无实质性讨论，PR 获得维护者 ispobock 的批准，未产生 review 评论。

- 暂无高价值评论线程

# 风险与影响

- 风险：主要风险包括：未添加单元测试验证模型精度和功能；新模型依赖 Qwen3.5 MoE 的稳定性，若基类存在 bug 会直接影响 Intern-S2-Preview；多处路由修改可能遗漏某些场景（如 TD 解聚、多模态处理流程）；模型需要 trust_remote_code 且可能需要特定的 CUDA 版本和 attention backend。由于继承了成熟架构，风险较低，但仍建议补充测试。
- 影响：对用户：新增 Intern-S2-Preview 模型可用，启动命令已给出。对系统：对现有模型无影响，代码改动集中在新增文件，修改均添加条件分支或列表元素。

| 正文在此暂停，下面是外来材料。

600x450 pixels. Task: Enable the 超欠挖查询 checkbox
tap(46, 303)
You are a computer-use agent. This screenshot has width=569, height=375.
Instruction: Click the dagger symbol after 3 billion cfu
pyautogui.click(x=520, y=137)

对团队：后续需补充该模型的 CI 测试和精度基准，以保障质量。
- 风险标记：缺少测试覆盖 , 模型精度未验证 , 依赖 Qwen3.5 MoE 稳定性

# 关联脉络

- PR #24826 [spec decoding] support kimi-k2.5-eagle3-mla: 同为新增模型支持的 PR，修改了 model_config.py 和 hf_transformers/common.py 等重叠文件，体现了相似的模型注册模式。